By the end of the song, the son has broken away from the pressures of his family and tradition. Son of my father, Changing rearranging into something new, Collecting and selecting independent views… But he’s still the son of his father. You can reject the past while still respecting it. I like it.
It’s a strange little song. I have to keep reminding myself that it really is quite ground-breaking. It’s easy to lose sight of that, and to get distracted by the fact that it’s also a catchy pop hit. Chicory Tip had been around since 1967, without much success. ‘Son of My Father’ was their first hit of any kind, and they scored two further Top 20s in its wake. They released one album before calling it a day in 1975, though they soon reformed in different versions that still tour.
So then. We have a huge #1 smash, combining two of the 1970s foremost sounds: glam and electronica. (Throw in a dash of disco and it would have been a hat-trick.) This is a big hit, and a big step forward.
I never heard this before but I’m with you…I like the Giorgio Moroder version better also. It does have more depth to it.

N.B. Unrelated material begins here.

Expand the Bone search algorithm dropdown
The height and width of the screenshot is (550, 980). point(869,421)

Funky little song though…I like it.
Giorgio had been having European hits with synth-based pop tracks for 3 years with no UK success, this one fully announced synth had arrived with a bang, and it was the sound of the future – purists may say it was Hot Butter’s Popcorn that was the sound of the future with Rock elements removed, but from the point of view of 14-year-olds this sounded futuristic, if jolly and catchy. Our end-of-term music lesson allowed us to bring a single in to play to the class. A girl brought this in and I suddenly became embarrassed about my new purchase – Nut Rocker was back in the charts, and I thought the classical link might go down well in a Music lesson. I loved retro as much as Futuristic. Still do 🙂
As fun as this record is… It’s no ‘Nut Rocker’! I see that Chicory Tip did a cover of ‘Nut Rocker’ themselves…
Really?! Never knew that….!
OMG, that top picture…they look like comic book rejects…the superheros that didn’t make the cut or stumbled in drunk.

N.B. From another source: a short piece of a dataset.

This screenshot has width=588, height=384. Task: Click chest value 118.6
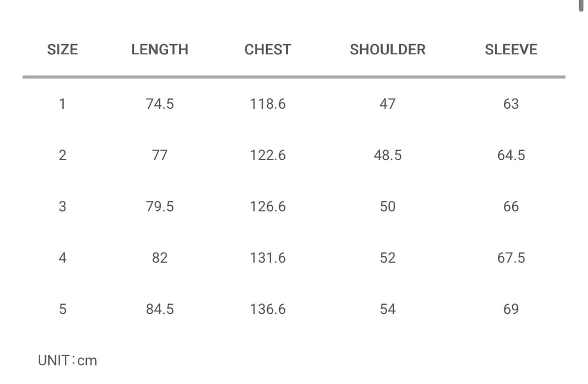pos(268,104)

I kinda like both versions. Moroder goes on to do “I Feel Love”, the “Chase” on C2CAM, soundtracks for Foxes and American Gigolo, “On The Radio”, the soundtrack for Cat People, Scarface and Top Gun… He had his fingers in all kinds of things and, in the middle 90s, disappeared, pretty much, for 20 years.
Ha! Yes, I did wonder how real that photo was… Looks like it had had the 1972 version of Photoshop done to it…
I like both versions too… But Moroder’s just has a bit more beef to it.